There are lots of other companies who do not make money from Wall Street at all. That's mom and pop America. They probably do have financing from banks are other similar entities, but they still have to make a "profit" the old fashioned way.
Which approach is better? For employees and for the nation overall.
For employees, it seems to make sense to live in the bubble of establishment corporate America, because the salaries and benefits are higher. For some people like me, the wokeist nonsense is annoying, but it's pretty minimal. Over the past couple of years with covid, though, it reached a screeching level of insanity that shows the true character of those businesses--they're run by feckless cowards who will just go along with whatever a demented oligarchy demands of them. So while the pay might be better, and the benefits might be cushier, the enabling totalitarian asshole aspect of establishment corporate America is really toxic.

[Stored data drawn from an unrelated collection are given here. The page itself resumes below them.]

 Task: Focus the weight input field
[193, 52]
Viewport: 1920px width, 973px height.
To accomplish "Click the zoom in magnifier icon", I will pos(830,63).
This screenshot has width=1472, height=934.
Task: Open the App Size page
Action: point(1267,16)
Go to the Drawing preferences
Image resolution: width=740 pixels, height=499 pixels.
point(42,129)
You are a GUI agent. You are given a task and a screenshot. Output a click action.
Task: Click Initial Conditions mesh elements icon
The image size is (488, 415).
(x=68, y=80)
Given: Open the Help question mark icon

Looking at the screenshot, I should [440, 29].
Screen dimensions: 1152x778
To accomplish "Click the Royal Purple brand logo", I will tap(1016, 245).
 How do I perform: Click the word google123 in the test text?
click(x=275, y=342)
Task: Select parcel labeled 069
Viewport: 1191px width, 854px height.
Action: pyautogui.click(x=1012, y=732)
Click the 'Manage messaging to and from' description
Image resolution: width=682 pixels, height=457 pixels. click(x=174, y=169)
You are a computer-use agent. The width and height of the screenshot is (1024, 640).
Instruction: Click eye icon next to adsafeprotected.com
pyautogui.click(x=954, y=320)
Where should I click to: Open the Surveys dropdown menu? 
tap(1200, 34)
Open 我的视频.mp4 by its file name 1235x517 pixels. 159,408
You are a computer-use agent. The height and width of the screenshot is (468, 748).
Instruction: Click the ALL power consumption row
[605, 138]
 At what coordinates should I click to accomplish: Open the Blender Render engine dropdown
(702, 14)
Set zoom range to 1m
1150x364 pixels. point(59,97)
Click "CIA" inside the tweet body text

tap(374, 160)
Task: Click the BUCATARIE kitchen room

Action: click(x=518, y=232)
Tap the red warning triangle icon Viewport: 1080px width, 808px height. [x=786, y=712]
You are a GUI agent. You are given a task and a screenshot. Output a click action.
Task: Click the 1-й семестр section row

Also, establishment corporate America engages in nonstop misallocation of resources, and makework activity for employees. I think this is an even more severe problem. Since the money is basically free, as long as a corporation plays along with the agenda, it enables severe waste for the sake of waste, so an employee will end up with a real-world useless set of non-skills and become a sort of Renfield character--a servant of Vampires.
While the money might be better in the corporate Potemkin village, it's harder to be virtuous and a complete human there.
Mom and pop america, which certainly has flaws and problems, greed and corruption too, is probably a better bet. A worker in that context will be doing a real-world thing, even if it seems mundane. For example, if you worked delivering pizzas, you're accomplishing a useful real world task, or if you build houses, your work nets out to an actual house for somebody. All those skills persist and are reusable outside the context of this or that corporation.